Photos by Mark Griffin Champion
I don’t do a lot of shopping in the traditional sense. Let me explain, as a blogger, brands send me new items to preview most weeks. Often I’m “shopping” off a digital line sheet or website of things they (designers) are interested in sending for me to shoot so while there is a certain amount of choice involved it’s cut down on my own desire to go into stores and long for things like I’ve been doing since I was a child.
When I saw the Diane dress a few weeks ago all that changed. No one was offering her to me and yet I couldn’t stop thinking about her.
I couldn’t stop thinking about wearing this dress. Where I would wear it? How good it would feel. It just, you know I saw it and I thought this dress is so me. After a week of kind of like low-level fantasizing I remembered I had a meeting coming up and I wasn’t exactly sure of what I was going to wear to it so I went ahead and bought the dress and paid for rush shipping so that I would have it in time. Justification at it’s finest.
When Diane showed up she was just a bit flimsier than I had imagined (unlined silk) and the thought of wearing her to a business meeting was definitely not an option unless the job I was interviewing for was girlfriend of older, rich gentleman.
I’m not sure I would even wear this dress to dinner with someone I didn’t know very well. Which is to say that it wraps, shows a fair amount of dêcollage and a gentle breeze sends it flying in many directions. But I love it. And I picked it. And it’s so satisfying to want something and then get the thing.

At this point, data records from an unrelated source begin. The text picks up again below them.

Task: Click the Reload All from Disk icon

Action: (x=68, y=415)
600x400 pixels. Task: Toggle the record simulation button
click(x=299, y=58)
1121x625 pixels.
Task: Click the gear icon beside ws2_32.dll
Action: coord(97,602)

It’s kind of like when your a kid and your mom cooks you dinner every night. Most teenagers don’t decide to take up an interest in the culinary but then you get out in the real world and can eat ramen or bolognese or tacos every night and it just feels like freedom. Or like when your new boyfriend is really into music so two years pass and you realize that you haven’t gone to the record store and listened to any new music or picked anything you liked out in two years cause you’ve kind of just been putting it on your partner to be the “music person” in the relationship.
It’s good to remember who you are and what you like. And then to buy the thing and wear it.